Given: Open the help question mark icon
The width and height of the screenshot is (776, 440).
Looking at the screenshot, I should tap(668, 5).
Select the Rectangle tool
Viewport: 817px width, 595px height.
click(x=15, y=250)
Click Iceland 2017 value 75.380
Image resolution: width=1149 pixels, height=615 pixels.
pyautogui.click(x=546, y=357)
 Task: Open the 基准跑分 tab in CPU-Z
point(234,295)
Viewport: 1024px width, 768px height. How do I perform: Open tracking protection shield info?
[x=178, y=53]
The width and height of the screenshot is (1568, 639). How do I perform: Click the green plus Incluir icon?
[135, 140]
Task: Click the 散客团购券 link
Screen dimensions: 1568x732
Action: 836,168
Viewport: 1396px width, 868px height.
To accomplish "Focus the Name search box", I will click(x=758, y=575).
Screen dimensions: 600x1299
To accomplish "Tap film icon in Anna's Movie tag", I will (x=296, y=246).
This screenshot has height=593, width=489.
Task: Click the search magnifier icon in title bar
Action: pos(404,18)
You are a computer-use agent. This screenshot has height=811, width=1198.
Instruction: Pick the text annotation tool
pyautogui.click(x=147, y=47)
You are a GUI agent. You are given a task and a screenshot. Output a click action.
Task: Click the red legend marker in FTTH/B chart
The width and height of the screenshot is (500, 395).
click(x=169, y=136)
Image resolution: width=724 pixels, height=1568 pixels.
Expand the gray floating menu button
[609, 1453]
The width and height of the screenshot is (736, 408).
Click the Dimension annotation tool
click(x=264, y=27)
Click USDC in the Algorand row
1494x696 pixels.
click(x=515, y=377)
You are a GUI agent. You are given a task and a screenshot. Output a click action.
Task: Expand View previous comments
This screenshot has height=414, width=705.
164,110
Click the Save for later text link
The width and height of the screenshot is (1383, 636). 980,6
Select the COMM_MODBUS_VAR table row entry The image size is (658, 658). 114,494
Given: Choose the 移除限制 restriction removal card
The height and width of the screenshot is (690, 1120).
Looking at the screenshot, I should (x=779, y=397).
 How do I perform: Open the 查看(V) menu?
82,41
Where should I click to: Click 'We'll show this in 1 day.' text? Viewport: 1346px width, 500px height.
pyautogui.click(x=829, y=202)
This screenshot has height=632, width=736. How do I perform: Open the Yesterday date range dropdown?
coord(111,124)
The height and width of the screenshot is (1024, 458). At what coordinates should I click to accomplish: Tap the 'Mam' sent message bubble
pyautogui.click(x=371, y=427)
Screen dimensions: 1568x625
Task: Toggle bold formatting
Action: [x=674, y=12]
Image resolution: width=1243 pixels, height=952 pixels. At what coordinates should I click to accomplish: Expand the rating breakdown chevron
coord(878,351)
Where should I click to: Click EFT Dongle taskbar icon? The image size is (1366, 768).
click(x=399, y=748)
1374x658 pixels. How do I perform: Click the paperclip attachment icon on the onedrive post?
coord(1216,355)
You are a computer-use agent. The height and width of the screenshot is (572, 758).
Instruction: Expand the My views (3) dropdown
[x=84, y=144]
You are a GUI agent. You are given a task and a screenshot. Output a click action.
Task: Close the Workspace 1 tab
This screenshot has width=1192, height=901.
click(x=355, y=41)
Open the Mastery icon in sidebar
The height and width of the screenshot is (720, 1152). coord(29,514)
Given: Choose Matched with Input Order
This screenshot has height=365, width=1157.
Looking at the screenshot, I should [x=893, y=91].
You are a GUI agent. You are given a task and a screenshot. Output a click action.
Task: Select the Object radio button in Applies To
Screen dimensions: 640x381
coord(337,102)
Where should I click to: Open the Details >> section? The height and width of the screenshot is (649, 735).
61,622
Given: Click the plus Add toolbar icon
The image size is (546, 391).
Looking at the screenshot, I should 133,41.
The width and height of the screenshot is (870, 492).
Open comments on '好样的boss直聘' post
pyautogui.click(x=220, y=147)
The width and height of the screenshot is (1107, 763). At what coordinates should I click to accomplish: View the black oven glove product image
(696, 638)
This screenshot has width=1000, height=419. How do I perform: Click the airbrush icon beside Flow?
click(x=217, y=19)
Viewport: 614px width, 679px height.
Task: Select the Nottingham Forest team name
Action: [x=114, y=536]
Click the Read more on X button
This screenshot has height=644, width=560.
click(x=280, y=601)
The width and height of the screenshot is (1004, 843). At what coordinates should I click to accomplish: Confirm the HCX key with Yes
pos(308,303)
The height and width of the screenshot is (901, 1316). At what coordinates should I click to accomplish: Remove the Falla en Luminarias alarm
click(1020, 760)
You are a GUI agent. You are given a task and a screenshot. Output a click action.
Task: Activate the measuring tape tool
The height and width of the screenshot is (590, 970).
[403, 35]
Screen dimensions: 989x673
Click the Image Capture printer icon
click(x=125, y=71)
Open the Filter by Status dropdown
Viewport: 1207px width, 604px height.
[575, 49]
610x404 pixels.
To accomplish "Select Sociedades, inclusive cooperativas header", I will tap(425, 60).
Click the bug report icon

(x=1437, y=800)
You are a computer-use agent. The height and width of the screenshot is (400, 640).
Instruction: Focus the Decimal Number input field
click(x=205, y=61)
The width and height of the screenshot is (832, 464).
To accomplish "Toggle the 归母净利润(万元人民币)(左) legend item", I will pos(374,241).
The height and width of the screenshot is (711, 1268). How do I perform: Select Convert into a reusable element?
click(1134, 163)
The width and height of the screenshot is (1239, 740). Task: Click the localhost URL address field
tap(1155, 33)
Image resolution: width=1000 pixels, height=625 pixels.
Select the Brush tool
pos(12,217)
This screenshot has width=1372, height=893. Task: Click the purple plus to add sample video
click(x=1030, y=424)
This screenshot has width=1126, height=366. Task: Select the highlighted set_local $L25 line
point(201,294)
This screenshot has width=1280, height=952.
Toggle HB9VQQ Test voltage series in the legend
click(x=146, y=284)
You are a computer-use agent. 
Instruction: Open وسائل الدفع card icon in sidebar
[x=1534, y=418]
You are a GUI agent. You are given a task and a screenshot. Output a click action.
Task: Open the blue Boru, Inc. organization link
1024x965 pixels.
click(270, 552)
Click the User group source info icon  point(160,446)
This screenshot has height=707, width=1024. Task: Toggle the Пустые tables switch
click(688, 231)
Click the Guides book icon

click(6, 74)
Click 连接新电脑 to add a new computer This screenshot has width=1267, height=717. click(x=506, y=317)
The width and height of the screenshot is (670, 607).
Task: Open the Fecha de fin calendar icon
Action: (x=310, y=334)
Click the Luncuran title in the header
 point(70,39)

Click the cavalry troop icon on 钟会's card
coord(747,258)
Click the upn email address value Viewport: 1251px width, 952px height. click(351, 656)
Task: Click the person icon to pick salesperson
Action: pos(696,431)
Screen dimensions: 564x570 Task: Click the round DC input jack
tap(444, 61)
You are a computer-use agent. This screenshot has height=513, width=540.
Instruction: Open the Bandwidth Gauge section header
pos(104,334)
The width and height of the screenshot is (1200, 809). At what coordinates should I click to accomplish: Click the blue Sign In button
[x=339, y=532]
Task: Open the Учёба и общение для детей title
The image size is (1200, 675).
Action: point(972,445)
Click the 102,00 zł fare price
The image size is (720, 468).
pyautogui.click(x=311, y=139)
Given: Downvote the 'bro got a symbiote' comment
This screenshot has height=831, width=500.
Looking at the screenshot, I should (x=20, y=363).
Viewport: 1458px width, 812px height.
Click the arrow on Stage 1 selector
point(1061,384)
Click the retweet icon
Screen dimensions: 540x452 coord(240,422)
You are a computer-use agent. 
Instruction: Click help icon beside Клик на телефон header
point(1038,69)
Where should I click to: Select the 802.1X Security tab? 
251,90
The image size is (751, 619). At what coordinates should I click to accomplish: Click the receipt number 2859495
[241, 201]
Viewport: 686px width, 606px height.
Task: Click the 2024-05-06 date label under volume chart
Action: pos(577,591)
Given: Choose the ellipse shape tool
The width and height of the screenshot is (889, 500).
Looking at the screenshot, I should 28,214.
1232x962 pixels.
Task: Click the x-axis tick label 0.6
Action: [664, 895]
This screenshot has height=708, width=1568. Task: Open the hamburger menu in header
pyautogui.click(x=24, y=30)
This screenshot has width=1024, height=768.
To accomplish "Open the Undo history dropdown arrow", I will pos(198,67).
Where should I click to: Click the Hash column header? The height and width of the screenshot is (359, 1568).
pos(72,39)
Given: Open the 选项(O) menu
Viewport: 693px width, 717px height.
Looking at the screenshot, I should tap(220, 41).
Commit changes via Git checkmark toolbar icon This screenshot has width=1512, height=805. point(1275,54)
◇ ◇ ◇
Task directions >> Check each line of the entries for the string "Choose". Copy the lines that have it.

Finished exercise >>
Given: Choose the 移除限制 restriction removal card
Given: Choose Matched with Input Order
Given: Choose the ellipse shape tool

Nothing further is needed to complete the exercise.